== Your assignment ==
These records must be written out again exactly.
====== Raw data ======
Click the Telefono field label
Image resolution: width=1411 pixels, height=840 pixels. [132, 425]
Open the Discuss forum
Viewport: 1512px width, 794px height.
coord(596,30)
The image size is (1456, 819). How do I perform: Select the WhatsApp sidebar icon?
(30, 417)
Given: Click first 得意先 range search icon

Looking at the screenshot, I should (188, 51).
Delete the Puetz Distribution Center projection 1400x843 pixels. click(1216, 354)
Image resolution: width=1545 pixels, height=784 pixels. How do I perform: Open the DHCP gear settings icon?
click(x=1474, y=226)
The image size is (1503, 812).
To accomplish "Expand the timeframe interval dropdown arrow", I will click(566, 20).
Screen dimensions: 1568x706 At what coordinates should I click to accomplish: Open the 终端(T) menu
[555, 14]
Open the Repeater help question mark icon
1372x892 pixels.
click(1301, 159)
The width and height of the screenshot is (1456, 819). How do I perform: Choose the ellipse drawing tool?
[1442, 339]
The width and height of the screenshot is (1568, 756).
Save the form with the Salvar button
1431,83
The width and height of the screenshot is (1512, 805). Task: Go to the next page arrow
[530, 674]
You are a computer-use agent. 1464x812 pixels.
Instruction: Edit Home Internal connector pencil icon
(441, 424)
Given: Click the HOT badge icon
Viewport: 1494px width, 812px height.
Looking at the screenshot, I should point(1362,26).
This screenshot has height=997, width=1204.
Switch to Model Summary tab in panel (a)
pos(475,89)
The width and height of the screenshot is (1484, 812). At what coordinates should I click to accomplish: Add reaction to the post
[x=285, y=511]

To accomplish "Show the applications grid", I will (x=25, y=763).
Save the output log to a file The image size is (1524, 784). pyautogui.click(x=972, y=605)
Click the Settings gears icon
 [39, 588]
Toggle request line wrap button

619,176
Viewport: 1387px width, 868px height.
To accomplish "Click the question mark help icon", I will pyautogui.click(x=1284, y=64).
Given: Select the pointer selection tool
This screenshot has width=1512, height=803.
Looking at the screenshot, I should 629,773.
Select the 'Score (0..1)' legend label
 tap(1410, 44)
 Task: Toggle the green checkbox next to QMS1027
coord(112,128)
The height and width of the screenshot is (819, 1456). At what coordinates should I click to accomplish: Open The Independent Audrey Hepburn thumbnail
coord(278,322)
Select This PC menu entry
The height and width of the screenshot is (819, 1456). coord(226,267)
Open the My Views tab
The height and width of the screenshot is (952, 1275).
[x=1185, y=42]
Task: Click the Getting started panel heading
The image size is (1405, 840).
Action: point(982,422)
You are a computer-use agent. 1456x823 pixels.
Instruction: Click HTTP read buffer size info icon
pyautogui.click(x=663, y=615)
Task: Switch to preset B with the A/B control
======
== Exercise result ==
Click the Telefono field label
Image resolution: width=1411 pixels, height=840 pixels. [132, 425]
Open the Discuss forum
Viewport: 1512px width, 794px height.
coord(596,30)
The image size is (1456, 819). How do I perform: Select the WhatsApp sidebar icon?
(30, 417)
Given: Click first 得意先 range search icon

Looking at the screenshot, I should (188, 51).
Delete the Puetz Distribution Center projection 1400x843 pixels. click(1216, 354)
Image resolution: width=1545 pixels, height=784 pixels. How do I perform: Open the DHCP gear settings icon?
click(x=1474, y=226)
The image size is (1503, 812).
To accomplish "Expand the timeframe interval dropdown arrow", I will click(566, 20).
Screen dimensions: 1568x706 At what coordinates should I click to accomplish: Open the 终端(T) menu
[555, 14]
Open the Repeater help question mark icon
1372x892 pixels.
click(1301, 159)
The width and height of the screenshot is (1456, 819). How do I perform: Choose the ellipse drawing tool?
[1442, 339]
The width and height of the screenshot is (1568, 756).
Save the form with the Salvar button
1431,83
The width and height of the screenshot is (1512, 805). Task: Go to the next page arrow
[530, 674]
You are a computer-use agent. 1464x812 pixels.
Instruction: Edit Home Internal connector pencil icon
(441, 424)
Given: Click the HOT badge icon
Viewport: 1494px width, 812px height.
Looking at the screenshot, I should point(1362,26).
This screenshot has height=997, width=1204.
Switch to Model Summary tab in panel (a)
pos(475,89)
The width and height of the screenshot is (1484, 812). At what coordinates should I click to accomplish: Add reaction to the post
[x=285, y=511]

To accomplish "Show the applications grid", I will (x=25, y=763).
Save the output log to a file The image size is (1524, 784). pyautogui.click(x=972, y=605)
Click the Settings gears icon
 [39, 588]
Toggle request line wrap button

619,176
Viewport: 1387px width, 868px height.
To accomplish "Click the question mark help icon", I will pyautogui.click(x=1284, y=64).
Given: Select the pointer selection tool
This screenshot has width=1512, height=803.
Looking at the screenshot, I should 629,773.
Select the 'Score (0..1)' legend label
 tap(1410, 44)
 Task: Toggle the green checkbox next to QMS1027
coord(112,128)
The height and width of the screenshot is (819, 1456). At what coordinates should I click to accomplish: Open The Independent Audrey Hepburn thumbnail
coord(278,322)
Select This PC menu entry
The height and width of the screenshot is (819, 1456). coord(226,267)
Open the My Views tab
The height and width of the screenshot is (952, 1275).
[x=1185, y=42]
Task: Click the Getting started panel heading
The image size is (1405, 840).
Action: point(982,422)
You are a computer-use agent. 1456x823 pixels.
Instruction: Click HTTP read buffer size info icon
pyautogui.click(x=663, y=615)
Task: Switch to preset B with the A/B control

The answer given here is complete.